The following simple lemma will turn out to be a useful tool in what follows.

Lemma 54.11.1. Let $(A, \mathfrak m, \kappa )$ be a local ring with finitely generated maximal ideal $\mathfrak m$. Let $X$ be a scheme over $A$. Let $Y = X \times _{\mathop{\mathrm{Spec}}(A)} \mathop{\mathrm{Spec}}(A^\wedge )$ where $A^\wedge $ is the $\mathfrak m$-adic completion of $A$. For a point $q \in Y$ with image $p \in X$ lying over the closed point of $\mathop{\mathrm{Spec}}(A)$ the local ring map $\mathcal{O}_{X, p} \to \mathcal{O}_{Y, q}$ induces an isomorphism on completions.

Proof. We may assume $X$ is affine. Then we may write $X = \mathop{\mathrm{Spec}}(B)$. Let $\mathfrak q \subset B' = B \otimes _ A A^\wedge $ be the prime corresponding to $q$ and let $\mathfrak p \subset B$ be the prime ideal corresponding to $p$. By Algebra, Lemma 10.96.3 we have

\[ B'/(\mathfrak m^\wedge )^ n B' = A^\wedge /(\mathfrak m^\wedge )^ n \otimes _ A B = A/\mathfrak m^ n \otimes _ A B = B/\mathfrak m^ n B \]

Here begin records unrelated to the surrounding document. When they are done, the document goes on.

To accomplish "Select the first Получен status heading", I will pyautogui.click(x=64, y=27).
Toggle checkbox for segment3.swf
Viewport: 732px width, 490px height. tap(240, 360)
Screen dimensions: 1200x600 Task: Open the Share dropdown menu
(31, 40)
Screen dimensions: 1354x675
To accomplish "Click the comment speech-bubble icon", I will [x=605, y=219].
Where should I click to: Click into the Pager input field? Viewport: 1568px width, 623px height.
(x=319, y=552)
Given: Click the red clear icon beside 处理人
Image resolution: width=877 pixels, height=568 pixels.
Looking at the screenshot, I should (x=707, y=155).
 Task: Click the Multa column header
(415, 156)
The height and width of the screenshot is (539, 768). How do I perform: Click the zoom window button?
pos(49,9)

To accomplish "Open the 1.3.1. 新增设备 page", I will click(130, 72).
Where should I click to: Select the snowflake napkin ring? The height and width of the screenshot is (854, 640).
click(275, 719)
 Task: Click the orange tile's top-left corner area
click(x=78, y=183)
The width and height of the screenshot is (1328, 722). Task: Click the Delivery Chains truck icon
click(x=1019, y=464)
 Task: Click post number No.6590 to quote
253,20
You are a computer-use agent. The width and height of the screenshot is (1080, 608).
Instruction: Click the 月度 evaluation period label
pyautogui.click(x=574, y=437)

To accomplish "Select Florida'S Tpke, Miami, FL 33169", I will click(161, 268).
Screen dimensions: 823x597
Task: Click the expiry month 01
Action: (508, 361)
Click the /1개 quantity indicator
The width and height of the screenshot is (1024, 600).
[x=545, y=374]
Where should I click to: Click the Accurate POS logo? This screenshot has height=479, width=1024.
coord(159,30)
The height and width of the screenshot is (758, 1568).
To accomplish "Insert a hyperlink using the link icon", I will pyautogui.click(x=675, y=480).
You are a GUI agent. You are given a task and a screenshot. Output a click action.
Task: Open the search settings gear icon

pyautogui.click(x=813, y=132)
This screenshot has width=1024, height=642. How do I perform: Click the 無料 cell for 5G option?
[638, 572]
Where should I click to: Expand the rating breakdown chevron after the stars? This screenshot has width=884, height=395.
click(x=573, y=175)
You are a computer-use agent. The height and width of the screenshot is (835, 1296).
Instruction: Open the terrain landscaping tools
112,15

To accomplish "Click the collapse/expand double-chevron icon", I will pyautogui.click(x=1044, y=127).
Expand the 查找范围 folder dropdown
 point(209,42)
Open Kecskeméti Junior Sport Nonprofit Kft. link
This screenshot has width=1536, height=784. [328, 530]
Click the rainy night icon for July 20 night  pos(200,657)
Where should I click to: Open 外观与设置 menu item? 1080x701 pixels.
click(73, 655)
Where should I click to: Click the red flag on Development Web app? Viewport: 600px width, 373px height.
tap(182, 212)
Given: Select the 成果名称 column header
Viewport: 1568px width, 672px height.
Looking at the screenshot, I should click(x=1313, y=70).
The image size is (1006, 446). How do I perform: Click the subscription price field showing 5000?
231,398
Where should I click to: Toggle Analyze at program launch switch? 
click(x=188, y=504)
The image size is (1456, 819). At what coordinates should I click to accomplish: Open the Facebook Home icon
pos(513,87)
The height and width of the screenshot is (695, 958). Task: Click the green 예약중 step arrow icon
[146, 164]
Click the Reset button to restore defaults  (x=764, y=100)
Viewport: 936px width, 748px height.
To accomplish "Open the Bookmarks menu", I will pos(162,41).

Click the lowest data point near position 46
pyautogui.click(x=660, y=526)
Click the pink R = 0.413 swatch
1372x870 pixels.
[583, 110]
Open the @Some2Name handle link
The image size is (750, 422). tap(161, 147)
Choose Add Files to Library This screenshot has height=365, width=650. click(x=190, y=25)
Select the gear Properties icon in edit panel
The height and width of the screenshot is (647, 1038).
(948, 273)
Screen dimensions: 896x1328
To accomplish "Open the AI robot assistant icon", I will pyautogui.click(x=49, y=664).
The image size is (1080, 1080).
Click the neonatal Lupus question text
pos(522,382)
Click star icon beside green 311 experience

for all $n$. Since $\mathfrak m B \subset \mathfrak p$ and $\mathfrak m^\wedge B' \subset \mathfrak q$ we see that $B/\mathfrak p^ n$ and $B'/\mathfrak q^ n$ are both quotients of the ring displayed above by the $n$th power of the same prime ideal. The lemma follows. $\square$

Lemma 54.11.2. Let $(A, \mathfrak m, \kappa )$ be a Noetherian local ring. Let $X \to \mathop{\mathrm{Spec}}(A)$ be a morphism which is locally of finite type. Set $Y = X \times _{\mathop{\mathrm{Spec}}(A)} \mathop{\mathrm{Spec}}(A^\wedge )$. Let $y \in Y$ with image $x \in X$. Then

  1. if $\mathcal{O}_{Y, y}$ is regular, then $\mathcal{O}_{X, x}$ is regular,

  2. if $y$ is in the closed fibre, then $\mathcal{O}_{Y, y}$ is regular $\Leftrightarrow \mathcal{O}_{X, x}$ is regular, and

  3. If $X$ is proper over $A$, then $X$ is regular if and only if $Y$ is regular.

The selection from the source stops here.